Ai fau piaire ai Dieu et au Diâle / Il faut plaire à Dieu et au Diable
Ai Dijon j'aitô sanmedi,; J'étais samedi à DijonMa, dan l'aipré meïdi, Mais, dans l'après-midiN'aivan pu ran ai fâre , N'ayant plus rien à faireOu viray? Je n'saivô gâre; Où aller? Je ne savais guèreY me sé parmenai Je me suis promenéEin p'cheu, po çi po lai. Un peu par ci, par là.Y antre dan eine Edîse; J'entre dans une EgliseY n'fasô pa d'seutise, Je ne faisais pas de sottiseJ'alô teu doceman, J'allais tout doucementDu lon dé cheîre et peu dé ban, Le long des chaises et puis des bancsTeu t'ébôbi de voi lé vitre Tout étonné de voir les vitrauxDu coeu vou du chaipitre. Du coeur ou du chapitreQuan t'érivai devan l'aôtel Quand, arrivé devant l'autelDe l'arkainge Michel, De l'archange MichelY voi le Sain perçay le Diâle Je vois le Saint percer le DiableQue de quelère aitô teu pâle; Qui de colère était tout pâleEt peu, dan ce moman, Et puis, à ce moment làSan treu saivoi queman, Sans trop savoir commentY trévoi, potan deu gran cierge, J'aperçois, portant deux grands ciergesEine fanne aibillée en vierge... Une femme habillée en Vierge...Tandi qui me pansô: Tandis que je me pensaisLai Sainte pote bé son bô; La Sainte porte bien son boisQu'èle a don récossée, Qu'elle est donc pimpanteEt suteü révoillée, Et surtout réveilléeBiainche lai main, lé pié peti, Blanche la main , les pieds petitsSu l'devan d'biâ titi; Sur le devant de beaux tétonsY me disô: Que çâ deumaige Je me disais: que c'est dommageQu'èle n'ô pa gotay du mairiaige; Qu'elle n'ait pas goûté au mariagePor ein mairi qué bel odon Pour un mari quelle belle besogneDe modre en si frian gaülon!

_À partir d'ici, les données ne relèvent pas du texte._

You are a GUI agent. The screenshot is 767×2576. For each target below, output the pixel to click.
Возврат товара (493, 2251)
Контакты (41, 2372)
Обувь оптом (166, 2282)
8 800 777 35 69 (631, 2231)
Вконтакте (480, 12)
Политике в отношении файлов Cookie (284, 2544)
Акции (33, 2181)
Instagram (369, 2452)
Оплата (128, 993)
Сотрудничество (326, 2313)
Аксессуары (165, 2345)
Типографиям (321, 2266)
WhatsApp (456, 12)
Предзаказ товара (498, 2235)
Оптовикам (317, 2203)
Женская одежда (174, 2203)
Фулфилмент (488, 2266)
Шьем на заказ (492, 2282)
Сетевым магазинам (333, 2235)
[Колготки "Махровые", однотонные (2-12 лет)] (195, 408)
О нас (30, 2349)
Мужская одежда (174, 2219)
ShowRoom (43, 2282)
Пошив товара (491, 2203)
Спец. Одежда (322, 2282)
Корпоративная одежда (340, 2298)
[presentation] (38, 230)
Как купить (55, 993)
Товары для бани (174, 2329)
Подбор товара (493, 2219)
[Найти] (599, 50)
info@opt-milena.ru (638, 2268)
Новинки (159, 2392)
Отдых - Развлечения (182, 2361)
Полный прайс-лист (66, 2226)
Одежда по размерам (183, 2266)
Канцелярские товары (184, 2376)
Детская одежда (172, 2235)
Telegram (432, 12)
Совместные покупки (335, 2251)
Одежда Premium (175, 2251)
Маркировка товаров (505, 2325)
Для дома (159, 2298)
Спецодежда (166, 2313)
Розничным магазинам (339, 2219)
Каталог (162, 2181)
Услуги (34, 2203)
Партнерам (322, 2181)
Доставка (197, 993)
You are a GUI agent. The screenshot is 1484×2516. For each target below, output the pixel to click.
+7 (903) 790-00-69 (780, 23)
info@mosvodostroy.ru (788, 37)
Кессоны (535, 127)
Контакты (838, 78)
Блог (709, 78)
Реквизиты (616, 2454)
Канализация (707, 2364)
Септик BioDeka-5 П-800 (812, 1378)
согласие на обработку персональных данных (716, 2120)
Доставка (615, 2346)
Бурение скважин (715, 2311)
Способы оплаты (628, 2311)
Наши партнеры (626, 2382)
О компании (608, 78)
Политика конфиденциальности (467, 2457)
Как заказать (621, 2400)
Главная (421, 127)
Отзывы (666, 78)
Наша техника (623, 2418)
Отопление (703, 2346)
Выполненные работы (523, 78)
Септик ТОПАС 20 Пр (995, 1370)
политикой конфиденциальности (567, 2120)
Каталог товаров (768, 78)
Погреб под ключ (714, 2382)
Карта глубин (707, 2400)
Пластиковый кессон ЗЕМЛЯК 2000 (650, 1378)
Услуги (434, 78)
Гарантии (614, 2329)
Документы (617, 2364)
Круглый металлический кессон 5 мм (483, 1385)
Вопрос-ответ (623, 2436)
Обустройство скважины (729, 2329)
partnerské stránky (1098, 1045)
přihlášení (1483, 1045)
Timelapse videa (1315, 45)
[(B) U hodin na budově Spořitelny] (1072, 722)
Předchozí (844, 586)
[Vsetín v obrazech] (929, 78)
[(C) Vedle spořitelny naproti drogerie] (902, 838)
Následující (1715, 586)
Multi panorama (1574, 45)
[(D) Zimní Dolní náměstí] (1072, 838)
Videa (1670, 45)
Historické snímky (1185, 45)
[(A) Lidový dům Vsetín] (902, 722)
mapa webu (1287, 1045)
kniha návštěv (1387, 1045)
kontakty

De mordre dans une telle friandise!Et lai dessu, v'lai mai bèle Et là dessus, voilà ma belleQue peüse eine chandèle Qui pose une chandelleVi z'ai vi d'sain Michay Vis à vis de Saint MichelEt peu l'aôtre, ai cotay, Et puis l'autre, à côtéDevant l'Diâle. Qué méprise! Devant le Diable, Quelle mérpise!
Di le Baideü, dan l'Edîse, Dit le Bedeau, dans l'EgliseCâ fâre ein vrai péché motel C'est faire un vrai péché mortelQue d'étiairay l'Diâle su l'aôtel. Que d'éclairer le Diable sur l'autel.-Ma, Mossieu, çâ bé râre, - Mais, Monsieur, c'est bien rareQu'èle répon, Qu'elle répondQu'an voî du moime eïl eine aifâre; Qu'on voie du même oeil une affaireChécun regade ai sai faiçon. Chacun regarde à sa façonTeu t'en fasan sai repantance, Tout en faisant sa repentanceAi fau fâre dé queuneussance Il faut faire des connaissancesDan teu lé carenaü, Dans tous les coinsAu Pairaidi, ma dan l'Anfar suteü. Au Paradis, mais dans l'Enfer surtoutAi teu lé queü l'an gaingne A tous les coups l'on gagnequan t'an sai, di mai voisaigne, Quand on sait, dit ma voisineTiray son épindie du jeü, Tirer son épingle du jeuEn fiaitan lai cheîvre et le cheü. En flattant la chèvre et le chouV'lai po quoi, moi qu'vo pale, Voilà pourquoi, moi qui vous parleJ'étiaire l'ainge et peu l'Diâle, J'éclaire l'ange et puis le DiableCar en c'monde nûn ne say Car en ce monde personne ne saitVâ qu'an peu se treuvay. Où qu'on peut se trouver.-Ma d'qué pairoisse vo z'éte? -Mais de quelle paroisse vous êtes?Que le baideü ly di: Que le Bedeau lui dit:- De Notre Dame de Lorète. - De Notre Dame de Lorette.J'an sé restai teu t'ébôbi, J'en suis resté tout ébahiEt por aiprè j'en ai bé ri; Et puis après j'en ai bien ri;De lai faiçon qui peu vo dire De la façon que je peux vous direQue cète léjande a po rire. Que cette légende est pour rire.
Extrait de Contes, fables et légendes en idiome bourguignon du Dr H. Berthaut, par Jean-Luc Carmoi, Fontaine-lès-Dijon.